══ DATA IN THIS EXERCISE

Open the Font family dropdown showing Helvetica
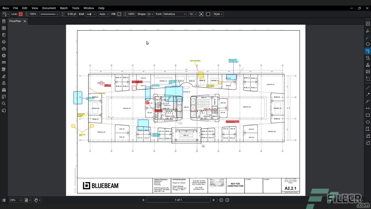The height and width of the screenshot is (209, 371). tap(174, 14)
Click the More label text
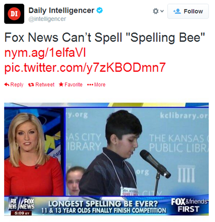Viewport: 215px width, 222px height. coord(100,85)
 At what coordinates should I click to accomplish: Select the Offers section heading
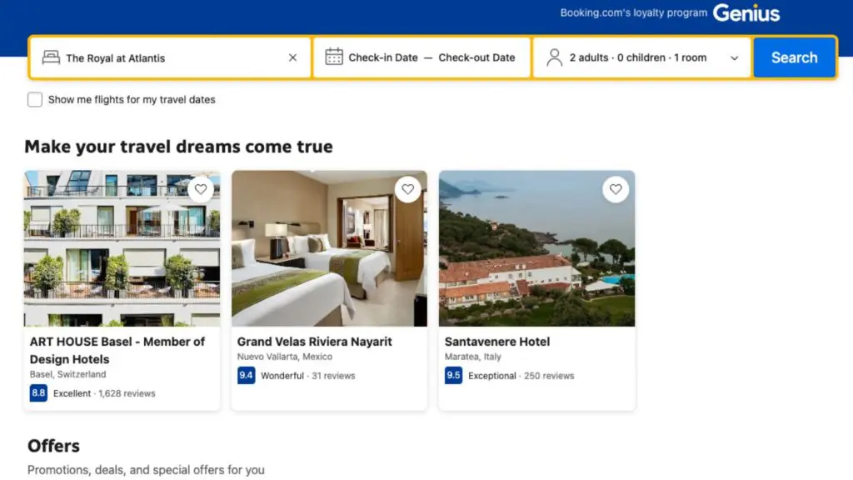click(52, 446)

════
══ DATA IN THIS EXERCISE

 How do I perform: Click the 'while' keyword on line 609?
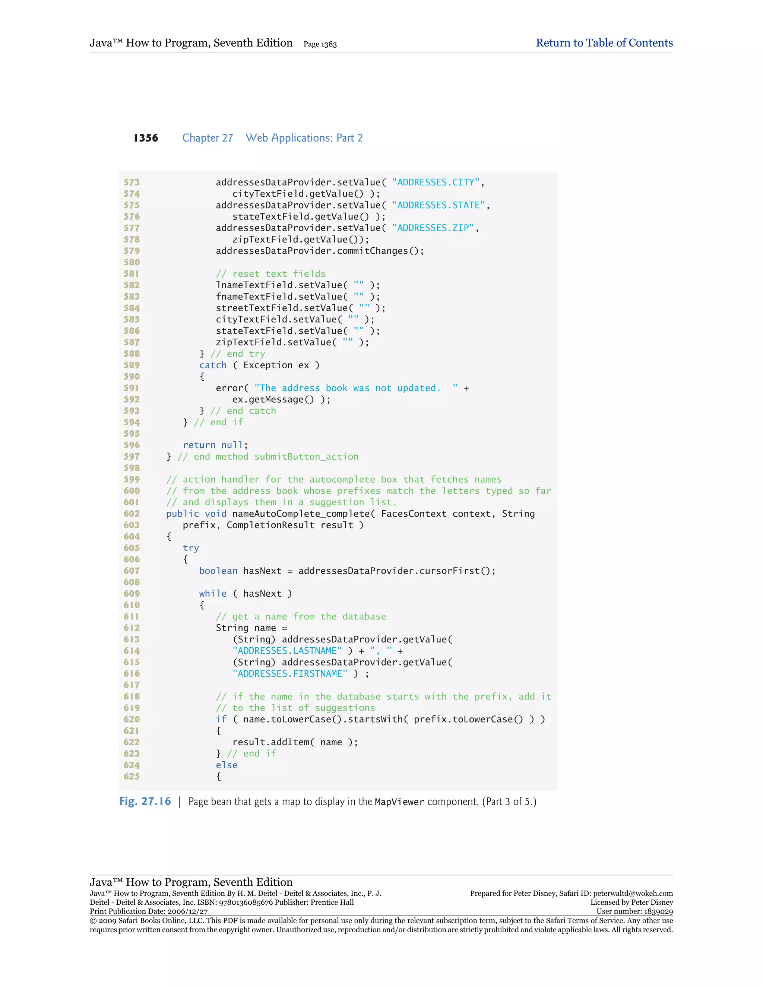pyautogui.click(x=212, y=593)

════
══ DATA IN THIS EXERCISE

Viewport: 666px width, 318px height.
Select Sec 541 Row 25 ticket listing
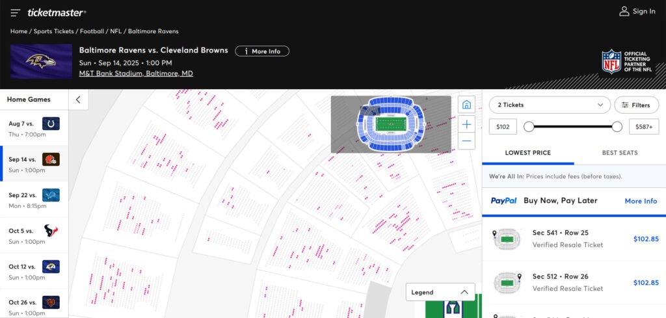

════

#### WHAT THE TASK ASKS
Reproduce the lines from the one containing "At what coordinates" through the one containing "click(52, 446)", inclusive, keeping each item's wording and shifting every coordinate in the answers by -148. Leave the pictures out.

#### SOLUTION FOR THIS TASK
 At what coordinates should I click to accomplish: Select the Offers section heading
click(-96, 298)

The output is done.